Description of the task
Leave out all pictures. Extract exactly the lines from the one containing "How do I perform: Open" through the end of the data.

Saved data entries
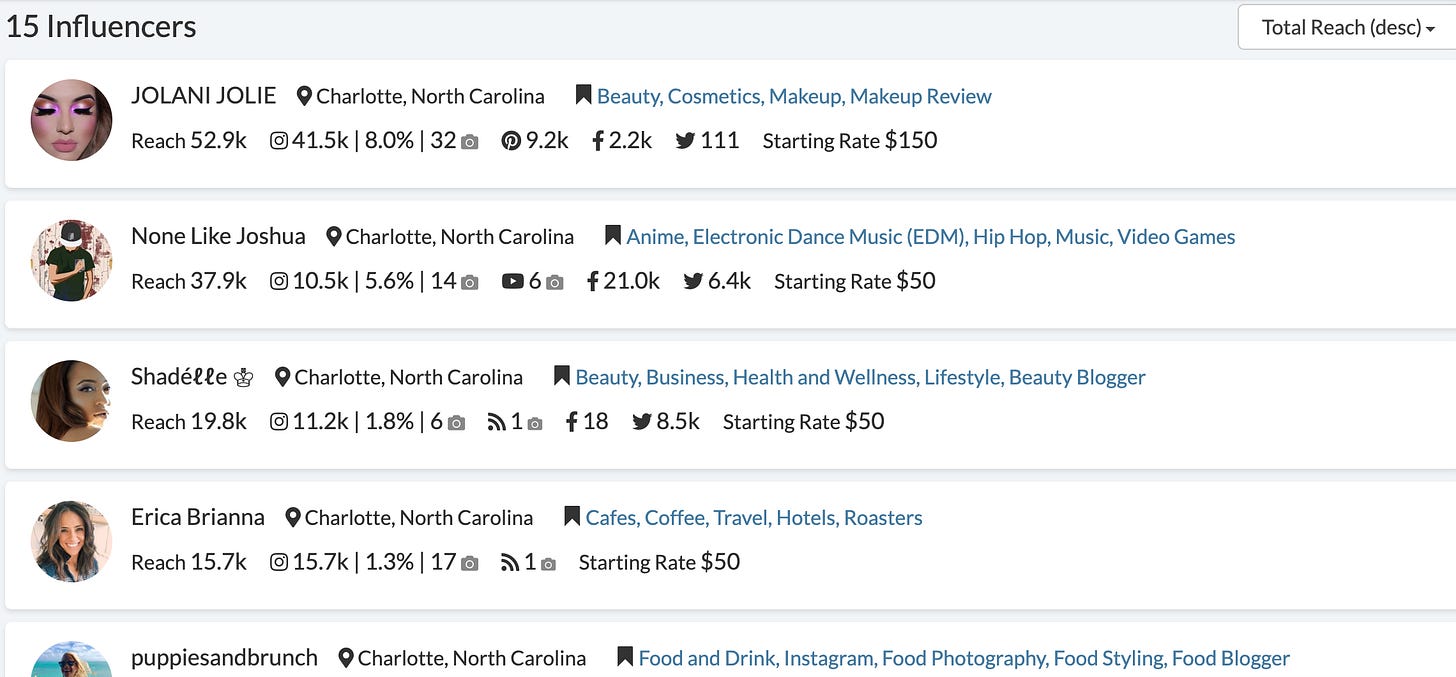Click the Erica Brianna name heading
This screenshot has width=1456, height=677.
tap(198, 517)
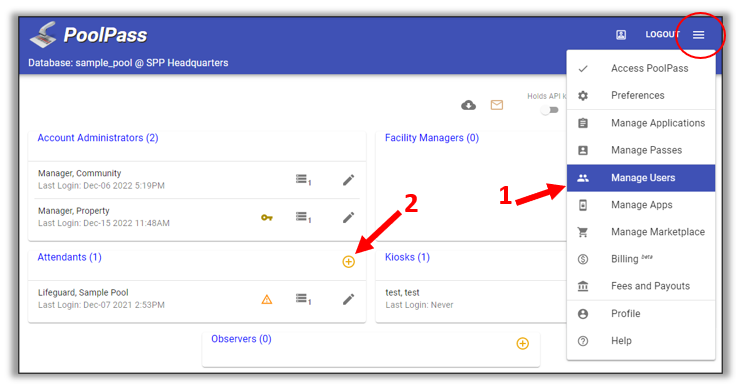
Task: Open Preferences from the menu
Action: [x=641, y=96]
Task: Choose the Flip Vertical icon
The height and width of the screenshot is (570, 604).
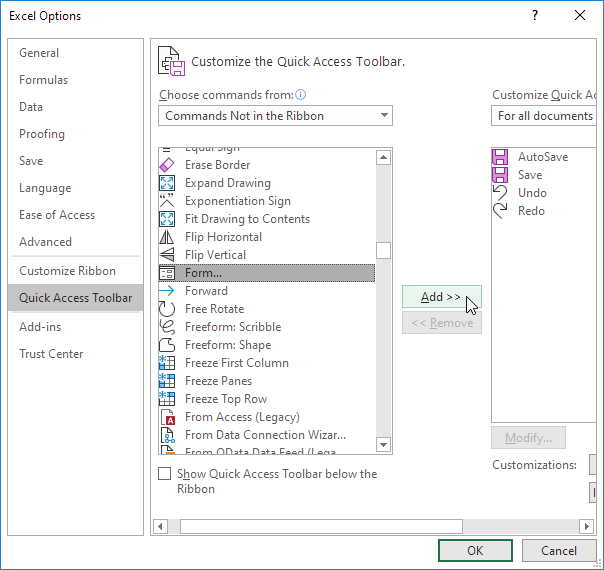Action: click(x=167, y=255)
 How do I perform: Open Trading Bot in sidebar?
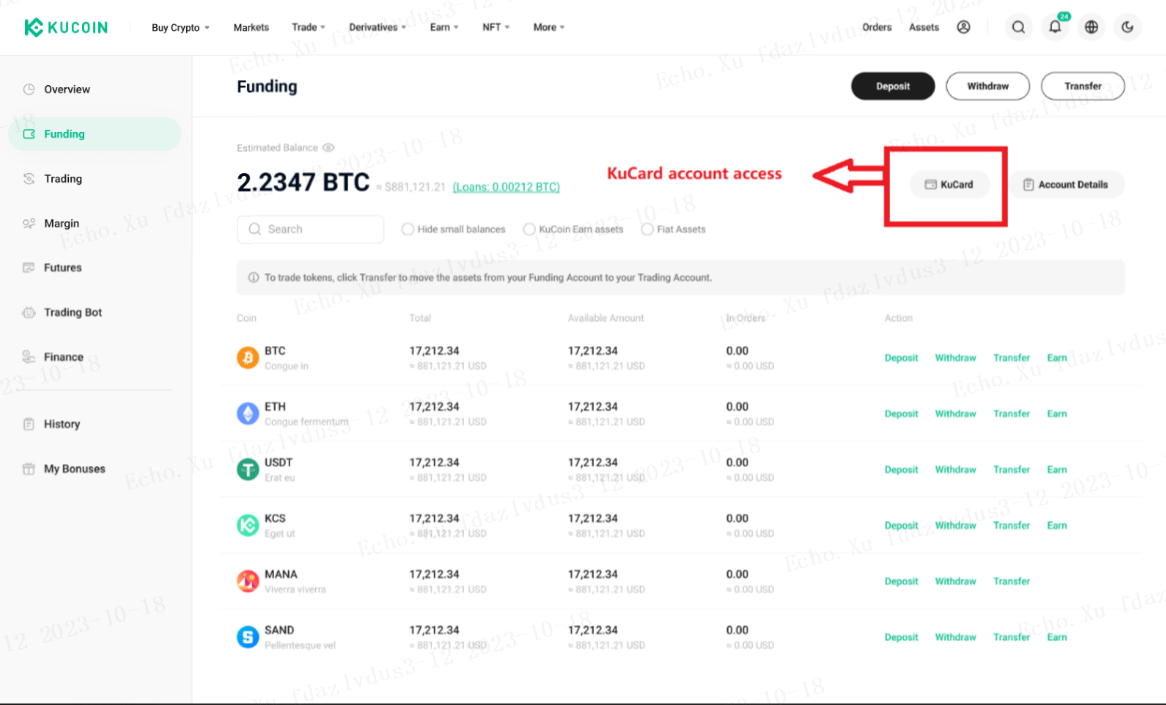tap(73, 312)
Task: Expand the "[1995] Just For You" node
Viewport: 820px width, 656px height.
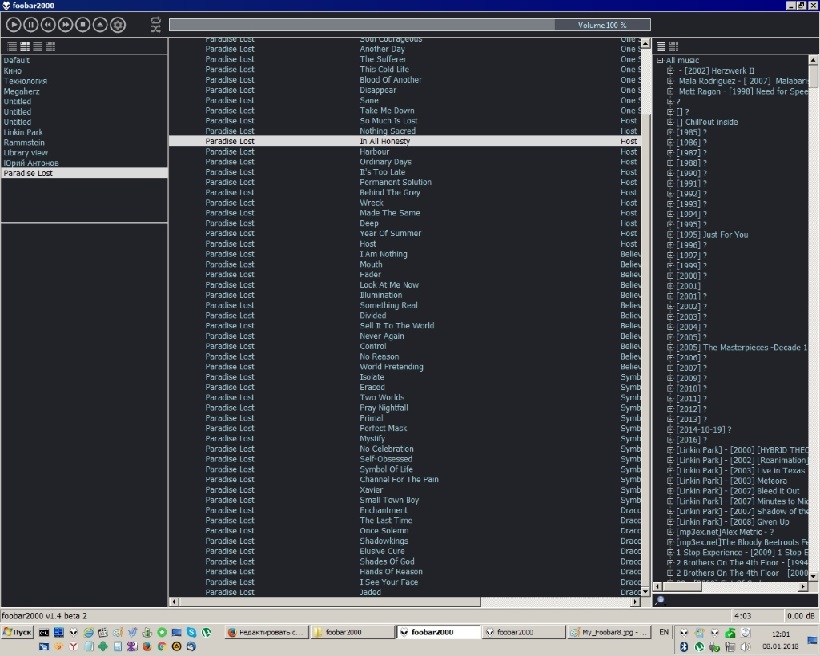Action: tap(670, 234)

Task solution
 How do I perform: Open Trading Bot in sidebar?
tap(73, 312)
Task: Expand the "[1995] Just For You" node
Viewport: 820px width, 656px height.
Action: tap(670, 234)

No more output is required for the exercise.